When Overbay of Oregon Health and Science Center, Portland, OR, first started out in critical care, new nurses weren't hired into the ICU until they had at least three years of med/surg experience. Now, nurses are hired straight out of nursing school.
"That's been propelled by the nursing shortage," she says. Particularly in critical care, problem-solving, prioritizing, and assessment skills develop over time. "You like to have [these skills] before you get in there, but we don't have that luxury."

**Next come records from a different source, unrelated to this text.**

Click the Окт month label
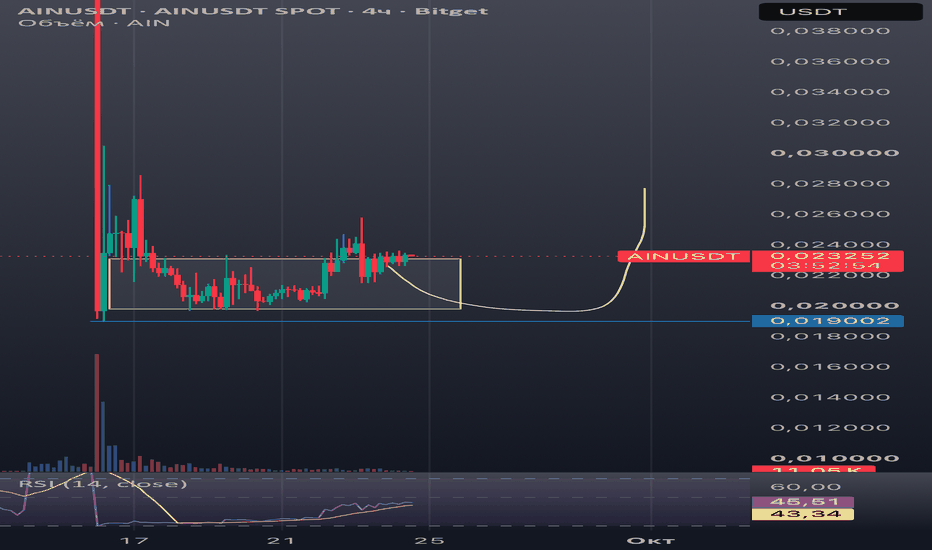Screen dimensions: 932x550 (x=651, y=540)
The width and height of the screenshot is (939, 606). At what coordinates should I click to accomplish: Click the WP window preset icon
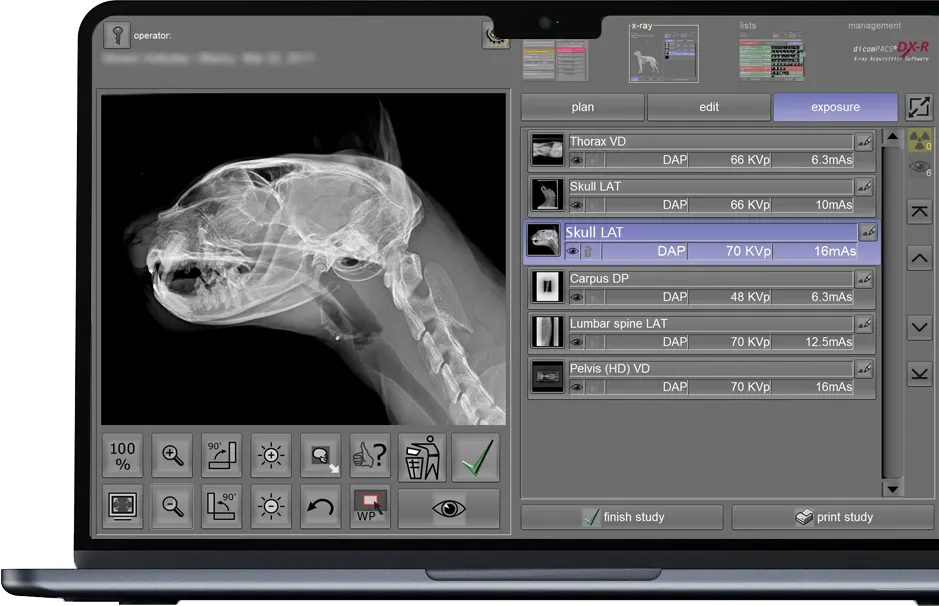coord(370,507)
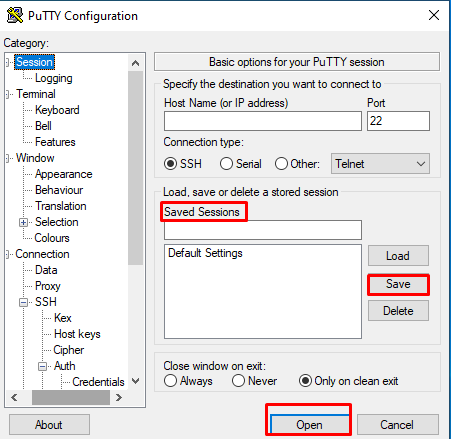Save the current session

coord(398,284)
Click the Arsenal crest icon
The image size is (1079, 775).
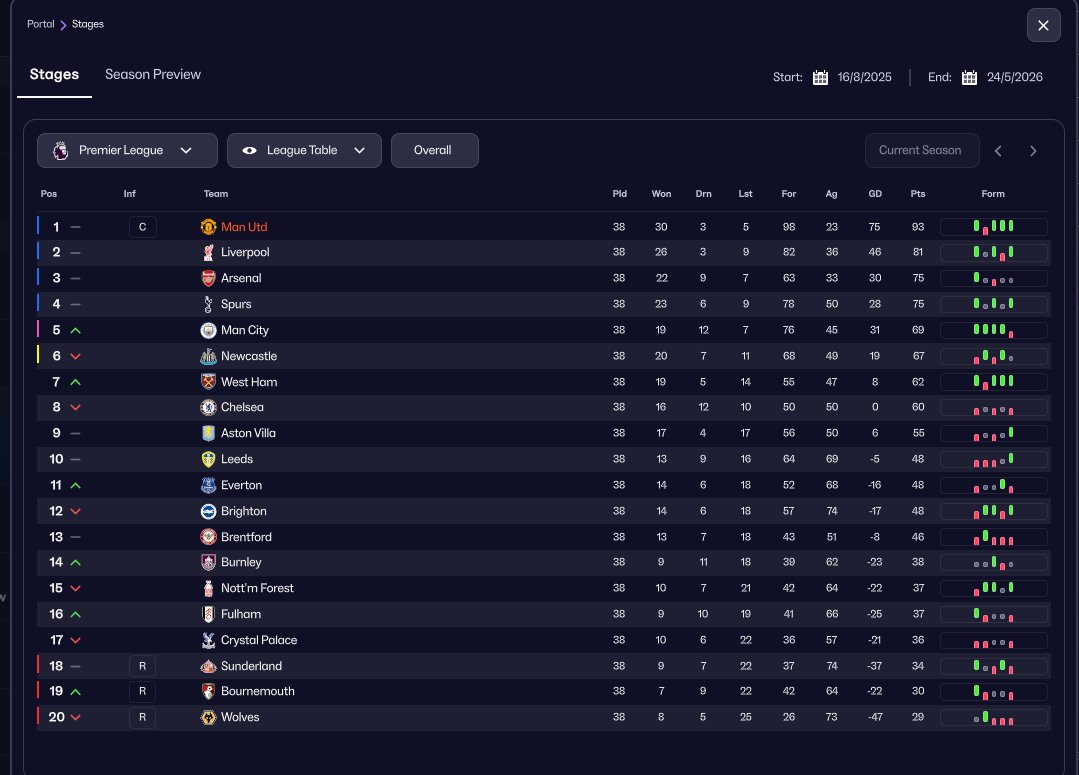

Joan Sosin, RN, JD, is an attorney who specializes in health and legal issues in nursing and is a frequent contributor to Nursing Spectrum.
*Name has been changed
This article does not provide legal advice and is not intended as legal counsel or advice. Should they feel it necessary, readers are encouraged to seek legal counsel regarding the issues and information contained in this article.


End-of-Life Documents
The Patient Self-Determination Act, part of the OmnibusBudget Reconciliation Act of 1990, requires patients be given information about their rights so they can make treatment decisions, including the right to accept care or refuse it. Under this federal law, patients are entitled to information about living wills and durable powers of attorney for healthcare.

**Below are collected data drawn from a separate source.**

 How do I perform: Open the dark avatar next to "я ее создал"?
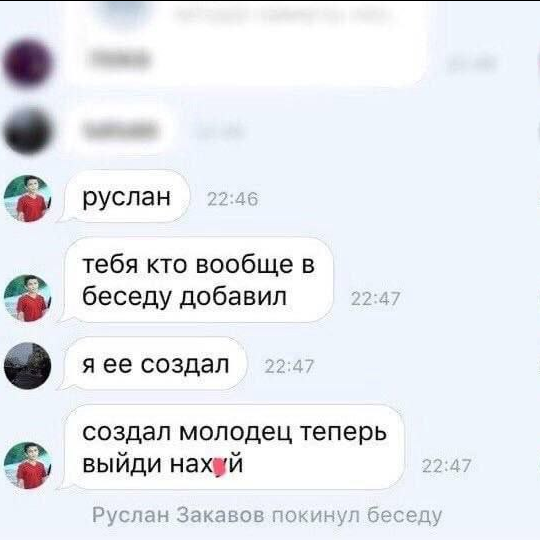point(28,366)
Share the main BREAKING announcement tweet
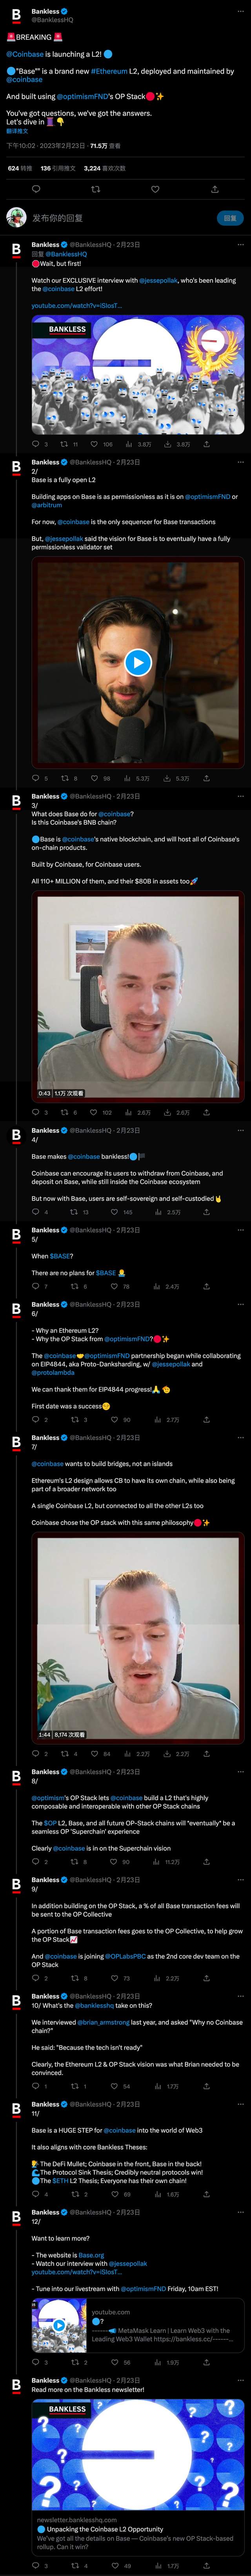The image size is (251, 2576). [x=214, y=189]
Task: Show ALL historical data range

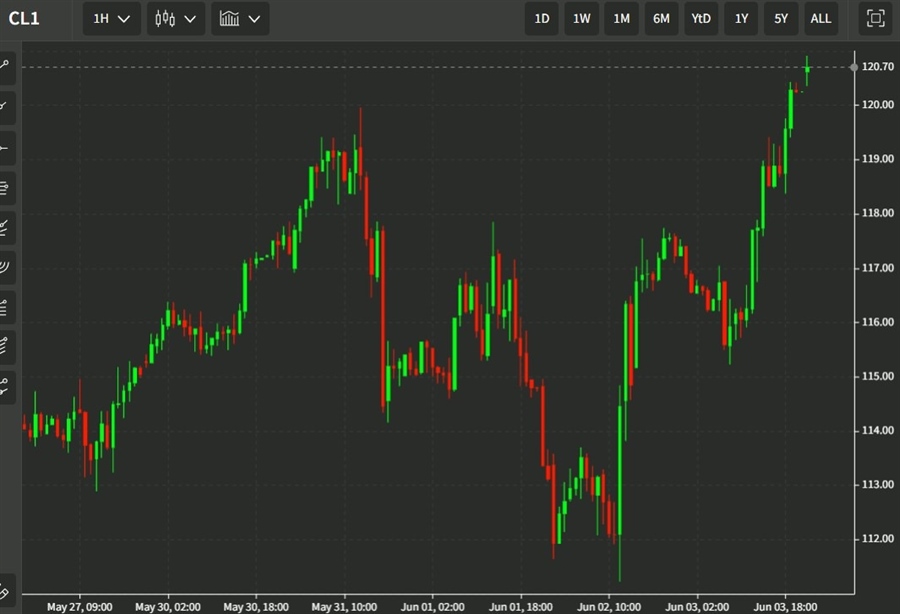Action: coord(820,18)
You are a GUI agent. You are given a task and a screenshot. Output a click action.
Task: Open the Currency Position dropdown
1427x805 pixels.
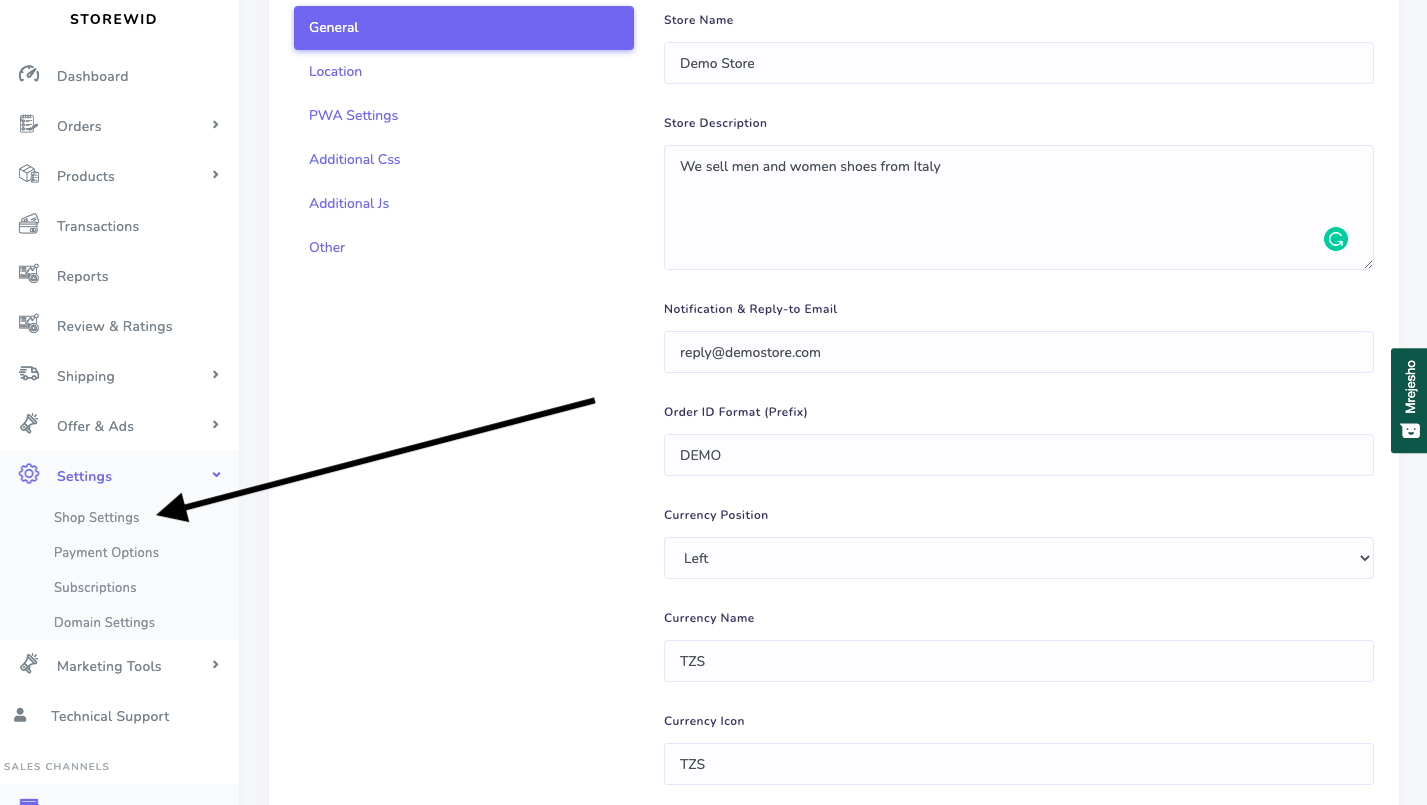point(1018,558)
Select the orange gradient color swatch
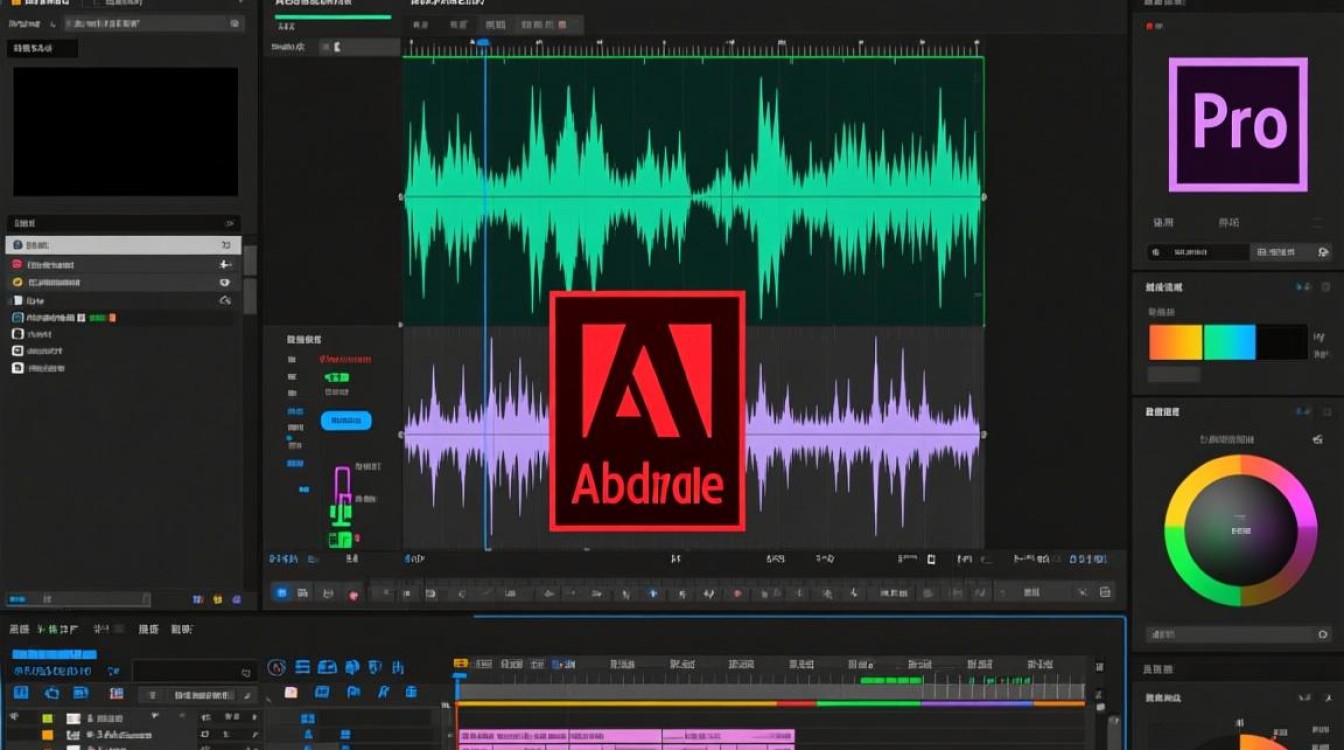The image size is (1344, 750). 1175,342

A living will is a document in which a person with no reasonable expectation of recovery states what medical treatment he or she wants to refuse and that he or she be allowed to die rather than be kept alive by artificial means. It's difficult, however, to anticipate all treatment decisions and some courts don't recognize living wills as binding. Check the laws in your own state.
A durable power of attorney appoints a healthcare proxy to make medical decisions when you are incapacitated and legally incompetent to do so. While a living will is often considered mere "guidelines," the healthcare proxy has the legal authority to enforce the patient's wishes. Laws governing both of these devices vary from state to state. Questions concerning interpretation or validity require a legal opinion, and sometimes, judicial intervention.


A Few Simple Steps
1. Know your institution's policies and procedures. If your institution doesn't provide copies of all updates to staff, suggest it.

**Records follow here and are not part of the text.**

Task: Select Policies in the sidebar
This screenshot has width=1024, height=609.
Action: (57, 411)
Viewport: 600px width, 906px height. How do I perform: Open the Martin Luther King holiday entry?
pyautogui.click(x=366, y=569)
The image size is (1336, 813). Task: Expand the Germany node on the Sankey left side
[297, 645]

2. Be aware of new and proposed legislation and regulations affecting healthcare. You can find such legislation on state and some local government websites.
3. Consider purchasing professional liability insurance. Although most institutions provide coverage for their employees, it's unlikely to protect you in the event of claims for acts/omissions outside of your employee responsibilities. Separate coverage also can pay for legal representation in a licensure action, something an institutional policy may not cover. Independent contractors (private duty or agency temps) are usually required to purchase their own policy. According to Joan O'Sullivan, managing director of Marsh Affinity Group Services in Park Ridge, IL, a critical care nurse will pay as little as $89 annually for coverage in the amount of $1 million per claim and $3 million for all claims in one policy year. And, you may be eligible for discounts.
4. If some incident should occur, seek legal advice from someone well-versed in the subject matter. Keep in mind that your hospital's attorney represents the hospital. You may need your own counsel when a conflict of interest exists.
5. Attend conferences, even if your state does not require continuing education credits to keep up with clinical and legal issues.